Anonymous Anónimo said...

Palmas !
as ilustrações dizem muito... adoro os sapatos de presilha adoro os chapéus cloche adoro o vestido da safada e brilhante Coco ! adoro o vestido da madame X
ainda hoje adoro os fatos de banho traçados nas costas e sempre que posso mostro o esplendor das minhas costas ...
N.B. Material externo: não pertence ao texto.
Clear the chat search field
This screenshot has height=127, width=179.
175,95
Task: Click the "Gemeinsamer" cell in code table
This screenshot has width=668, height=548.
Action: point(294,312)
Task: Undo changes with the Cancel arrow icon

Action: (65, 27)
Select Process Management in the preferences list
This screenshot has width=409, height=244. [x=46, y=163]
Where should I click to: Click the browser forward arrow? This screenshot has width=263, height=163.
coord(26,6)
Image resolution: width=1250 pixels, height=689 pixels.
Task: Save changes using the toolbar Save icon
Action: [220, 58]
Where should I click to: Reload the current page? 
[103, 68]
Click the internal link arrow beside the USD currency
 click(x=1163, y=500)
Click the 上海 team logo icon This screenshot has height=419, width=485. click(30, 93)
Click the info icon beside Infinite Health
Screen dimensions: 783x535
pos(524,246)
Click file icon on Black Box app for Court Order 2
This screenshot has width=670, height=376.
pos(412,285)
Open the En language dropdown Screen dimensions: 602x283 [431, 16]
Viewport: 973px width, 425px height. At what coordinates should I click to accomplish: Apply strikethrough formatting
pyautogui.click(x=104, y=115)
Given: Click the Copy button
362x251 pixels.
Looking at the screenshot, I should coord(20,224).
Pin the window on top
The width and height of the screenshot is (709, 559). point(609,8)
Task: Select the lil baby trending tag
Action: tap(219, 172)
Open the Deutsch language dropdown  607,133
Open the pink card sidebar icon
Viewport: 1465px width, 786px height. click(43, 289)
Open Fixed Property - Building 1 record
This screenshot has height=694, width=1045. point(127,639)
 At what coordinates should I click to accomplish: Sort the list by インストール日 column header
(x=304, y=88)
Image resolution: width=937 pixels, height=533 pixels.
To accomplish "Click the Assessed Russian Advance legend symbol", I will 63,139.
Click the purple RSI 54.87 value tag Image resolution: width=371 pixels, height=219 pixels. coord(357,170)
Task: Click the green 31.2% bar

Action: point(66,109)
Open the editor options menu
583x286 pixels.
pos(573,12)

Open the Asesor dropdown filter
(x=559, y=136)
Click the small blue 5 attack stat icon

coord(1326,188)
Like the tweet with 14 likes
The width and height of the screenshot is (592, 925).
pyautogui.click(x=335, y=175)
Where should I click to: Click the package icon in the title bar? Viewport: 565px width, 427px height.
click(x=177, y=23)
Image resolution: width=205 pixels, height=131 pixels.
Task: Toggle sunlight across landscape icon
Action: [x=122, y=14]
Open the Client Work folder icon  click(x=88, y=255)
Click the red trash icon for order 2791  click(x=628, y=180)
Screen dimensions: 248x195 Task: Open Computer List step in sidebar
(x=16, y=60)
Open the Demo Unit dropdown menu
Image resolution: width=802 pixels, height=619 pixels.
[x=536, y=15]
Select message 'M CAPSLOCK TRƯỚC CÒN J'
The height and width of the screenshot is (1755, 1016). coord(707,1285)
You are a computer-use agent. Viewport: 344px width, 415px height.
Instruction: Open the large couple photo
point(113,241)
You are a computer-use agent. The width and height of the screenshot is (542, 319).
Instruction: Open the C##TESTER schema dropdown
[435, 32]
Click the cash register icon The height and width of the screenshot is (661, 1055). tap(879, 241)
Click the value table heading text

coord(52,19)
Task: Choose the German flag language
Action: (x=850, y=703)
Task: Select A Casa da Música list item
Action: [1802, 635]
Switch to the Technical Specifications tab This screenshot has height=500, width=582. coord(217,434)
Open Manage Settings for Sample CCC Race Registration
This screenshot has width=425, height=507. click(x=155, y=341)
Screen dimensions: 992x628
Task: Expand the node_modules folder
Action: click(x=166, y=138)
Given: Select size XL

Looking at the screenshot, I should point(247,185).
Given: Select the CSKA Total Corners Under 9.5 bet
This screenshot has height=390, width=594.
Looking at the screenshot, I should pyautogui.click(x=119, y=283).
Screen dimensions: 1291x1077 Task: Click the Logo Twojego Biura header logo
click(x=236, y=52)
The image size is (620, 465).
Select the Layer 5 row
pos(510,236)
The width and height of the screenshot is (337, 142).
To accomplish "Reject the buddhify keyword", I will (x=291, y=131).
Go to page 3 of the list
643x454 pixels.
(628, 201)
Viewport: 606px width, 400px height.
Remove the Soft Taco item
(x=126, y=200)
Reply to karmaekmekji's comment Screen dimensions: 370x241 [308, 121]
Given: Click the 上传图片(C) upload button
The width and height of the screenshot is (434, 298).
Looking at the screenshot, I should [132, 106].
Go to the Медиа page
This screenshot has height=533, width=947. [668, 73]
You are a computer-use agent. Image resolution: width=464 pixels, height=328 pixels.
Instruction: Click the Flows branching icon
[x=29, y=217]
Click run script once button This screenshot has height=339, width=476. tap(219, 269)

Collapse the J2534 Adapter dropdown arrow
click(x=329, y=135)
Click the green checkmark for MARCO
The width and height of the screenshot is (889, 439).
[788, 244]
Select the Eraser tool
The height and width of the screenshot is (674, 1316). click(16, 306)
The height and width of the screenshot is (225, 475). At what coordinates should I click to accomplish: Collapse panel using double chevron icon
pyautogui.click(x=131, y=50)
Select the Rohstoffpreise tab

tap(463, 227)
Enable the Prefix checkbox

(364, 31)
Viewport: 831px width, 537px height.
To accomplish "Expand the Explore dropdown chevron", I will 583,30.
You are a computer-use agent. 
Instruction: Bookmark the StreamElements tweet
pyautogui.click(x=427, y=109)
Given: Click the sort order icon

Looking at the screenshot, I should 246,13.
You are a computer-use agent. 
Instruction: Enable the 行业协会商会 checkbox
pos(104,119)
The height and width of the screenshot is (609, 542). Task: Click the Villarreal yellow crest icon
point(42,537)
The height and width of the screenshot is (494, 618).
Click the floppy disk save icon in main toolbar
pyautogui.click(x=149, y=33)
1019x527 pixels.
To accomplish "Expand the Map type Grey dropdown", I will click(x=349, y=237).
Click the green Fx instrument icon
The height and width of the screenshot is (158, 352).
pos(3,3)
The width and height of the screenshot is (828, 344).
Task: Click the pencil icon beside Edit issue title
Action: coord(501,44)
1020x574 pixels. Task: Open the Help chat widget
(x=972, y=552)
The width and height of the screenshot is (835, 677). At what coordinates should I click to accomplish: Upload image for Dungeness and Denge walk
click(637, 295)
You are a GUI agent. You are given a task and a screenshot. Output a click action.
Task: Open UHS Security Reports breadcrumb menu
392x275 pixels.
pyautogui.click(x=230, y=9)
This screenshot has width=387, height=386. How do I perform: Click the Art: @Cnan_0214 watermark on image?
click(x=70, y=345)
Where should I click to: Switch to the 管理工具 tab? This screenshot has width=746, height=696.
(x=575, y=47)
qt a ser a única leitora sobre moda! duvido...

10/12/08 3:40 da tarde  
Blogger AM said...

leio e gosto, mas falta-me a coragem para me meter entre as especialistas

10/12/08 8:37 da tarde  
Blogger Belogue said...

Cara Maria:
eu voto nos chapeús cloche e na Coco Chanel por inteiro, incluindo a "regência" do kaiser Karl Lagerfeld.
Não será a única leitora a ler sobre moda, mas a ler estes post-testamento com a mínima atenção, deve ser.

Caro AM:
Por mim falo: não sou especialista. Gosto de moda, gosto muito de moda, mas interessam-me mais os fenómenos como aquele de ter de pagar uma taxa se as pontas dos sapatos excedessem X centímetros. E gosto de ver estas mudanças, percebê-las. Meta-se sempre que quiser. Não se fala muito de roupa para homem, mas isso é porque não houve grandes alterações.